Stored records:

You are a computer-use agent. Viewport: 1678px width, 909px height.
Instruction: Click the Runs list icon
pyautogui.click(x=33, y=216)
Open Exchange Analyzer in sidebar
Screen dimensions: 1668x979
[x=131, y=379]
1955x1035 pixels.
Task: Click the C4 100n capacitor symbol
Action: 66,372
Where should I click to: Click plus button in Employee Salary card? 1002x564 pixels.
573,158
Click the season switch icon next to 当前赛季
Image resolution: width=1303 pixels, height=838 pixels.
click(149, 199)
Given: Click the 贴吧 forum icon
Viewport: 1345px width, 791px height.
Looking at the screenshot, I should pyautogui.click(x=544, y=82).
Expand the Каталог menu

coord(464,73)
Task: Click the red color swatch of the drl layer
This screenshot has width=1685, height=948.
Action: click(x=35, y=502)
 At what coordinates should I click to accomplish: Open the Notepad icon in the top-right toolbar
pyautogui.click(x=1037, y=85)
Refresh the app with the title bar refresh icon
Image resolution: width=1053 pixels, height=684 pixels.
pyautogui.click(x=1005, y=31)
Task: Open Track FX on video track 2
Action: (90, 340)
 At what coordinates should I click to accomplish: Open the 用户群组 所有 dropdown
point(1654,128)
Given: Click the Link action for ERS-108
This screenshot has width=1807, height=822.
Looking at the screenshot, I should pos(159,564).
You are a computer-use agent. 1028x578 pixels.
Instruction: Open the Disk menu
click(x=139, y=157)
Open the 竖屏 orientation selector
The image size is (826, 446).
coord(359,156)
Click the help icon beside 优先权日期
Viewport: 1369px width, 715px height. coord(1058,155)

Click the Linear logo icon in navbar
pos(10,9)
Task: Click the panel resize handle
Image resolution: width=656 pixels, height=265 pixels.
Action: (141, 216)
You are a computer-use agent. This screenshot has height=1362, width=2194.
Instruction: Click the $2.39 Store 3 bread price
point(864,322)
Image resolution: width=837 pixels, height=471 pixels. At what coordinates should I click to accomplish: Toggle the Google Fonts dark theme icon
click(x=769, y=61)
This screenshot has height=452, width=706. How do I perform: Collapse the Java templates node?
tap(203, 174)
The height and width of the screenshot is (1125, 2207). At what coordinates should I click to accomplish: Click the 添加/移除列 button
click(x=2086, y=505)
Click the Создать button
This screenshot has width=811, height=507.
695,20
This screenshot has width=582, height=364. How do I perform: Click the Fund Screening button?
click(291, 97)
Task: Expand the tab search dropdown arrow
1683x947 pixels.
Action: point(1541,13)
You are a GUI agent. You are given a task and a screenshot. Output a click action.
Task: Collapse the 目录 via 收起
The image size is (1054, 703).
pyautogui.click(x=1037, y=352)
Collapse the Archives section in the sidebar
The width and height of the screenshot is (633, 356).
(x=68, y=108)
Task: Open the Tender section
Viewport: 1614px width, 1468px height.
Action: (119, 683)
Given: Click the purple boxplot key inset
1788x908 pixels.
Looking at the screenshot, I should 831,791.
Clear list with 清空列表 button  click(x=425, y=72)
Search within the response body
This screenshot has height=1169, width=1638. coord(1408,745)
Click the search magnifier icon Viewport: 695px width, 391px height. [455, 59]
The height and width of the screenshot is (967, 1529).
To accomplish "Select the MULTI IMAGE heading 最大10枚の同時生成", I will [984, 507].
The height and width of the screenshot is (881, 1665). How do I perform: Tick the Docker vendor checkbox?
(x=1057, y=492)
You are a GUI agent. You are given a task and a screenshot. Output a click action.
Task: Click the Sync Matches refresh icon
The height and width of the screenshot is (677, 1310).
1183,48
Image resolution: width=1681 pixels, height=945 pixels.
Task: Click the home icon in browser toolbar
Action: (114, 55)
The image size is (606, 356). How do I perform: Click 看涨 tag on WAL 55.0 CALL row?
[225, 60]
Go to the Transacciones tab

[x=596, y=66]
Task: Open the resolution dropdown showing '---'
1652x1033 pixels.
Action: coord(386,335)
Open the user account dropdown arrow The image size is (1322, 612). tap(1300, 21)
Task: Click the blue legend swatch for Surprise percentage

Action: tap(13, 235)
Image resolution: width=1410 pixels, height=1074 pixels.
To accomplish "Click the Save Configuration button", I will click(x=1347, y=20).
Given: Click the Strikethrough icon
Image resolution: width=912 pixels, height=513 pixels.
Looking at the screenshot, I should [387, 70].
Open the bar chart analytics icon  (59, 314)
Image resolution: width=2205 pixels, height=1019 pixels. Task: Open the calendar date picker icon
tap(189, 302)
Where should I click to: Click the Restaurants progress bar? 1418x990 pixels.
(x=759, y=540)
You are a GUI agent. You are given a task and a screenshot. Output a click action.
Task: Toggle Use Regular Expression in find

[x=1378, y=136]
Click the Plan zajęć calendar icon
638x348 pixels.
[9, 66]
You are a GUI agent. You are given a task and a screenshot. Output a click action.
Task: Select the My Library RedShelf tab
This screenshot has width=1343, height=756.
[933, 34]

### What is required
Repeat, exactly as they stand above, the lines from the line with "the top-right toolbar" to the line with "Task: Collapse the 目录 via 收起", both lines included.

### Answer space
 At what coordinates should I click to accomplish: Open the Notepad icon in the top-right toolbar
pyautogui.click(x=1037, y=85)
Refresh the app with the title bar refresh icon
Image resolution: width=1053 pixels, height=684 pixels.
pyautogui.click(x=1005, y=31)
Task: Open Track FX on video track 2
Action: (90, 340)
 At what coordinates should I click to accomplish: Open the 用户群组 所有 dropdown
point(1654,128)
Given: Click the Link action for ERS-108
This screenshot has width=1807, height=822.
Looking at the screenshot, I should pos(159,564).
You are a computer-use agent. 1028x578 pixels.
Instruction: Open the Disk menu
click(x=139, y=157)
Open the 竖屏 orientation selector
The image size is (826, 446).
coord(359,156)
Click the help icon beside 优先权日期
Viewport: 1369px width, 715px height. coord(1058,155)

Click the Linear logo icon in navbar
pos(10,9)
Task: Click the panel resize handle
Image resolution: width=656 pixels, height=265 pixels.
Action: (141, 216)
You are a computer-use agent. This screenshot has height=1362, width=2194.
Instruction: Click the $2.39 Store 3 bread price
point(864,322)
Image resolution: width=837 pixels, height=471 pixels. At what coordinates should I click to accomplish: Toggle the Google Fonts dark theme icon
click(x=769, y=61)
This screenshot has height=452, width=706. How do I perform: Collapse the Java templates node?
tap(203, 174)
The height and width of the screenshot is (1125, 2207). At what coordinates should I click to accomplish: Click the 添加/移除列 button
click(x=2086, y=505)
Click the Создать button
This screenshot has width=811, height=507.
695,20
This screenshot has width=582, height=364. How do I perform: Click the Fund Screening button?
click(291, 97)
Task: Expand the tab search dropdown arrow
1683x947 pixels.
Action: point(1541,13)
You are a GUI agent. You are given a task and a screenshot. Output a click action.
Task: Collapse the 目录 via 收起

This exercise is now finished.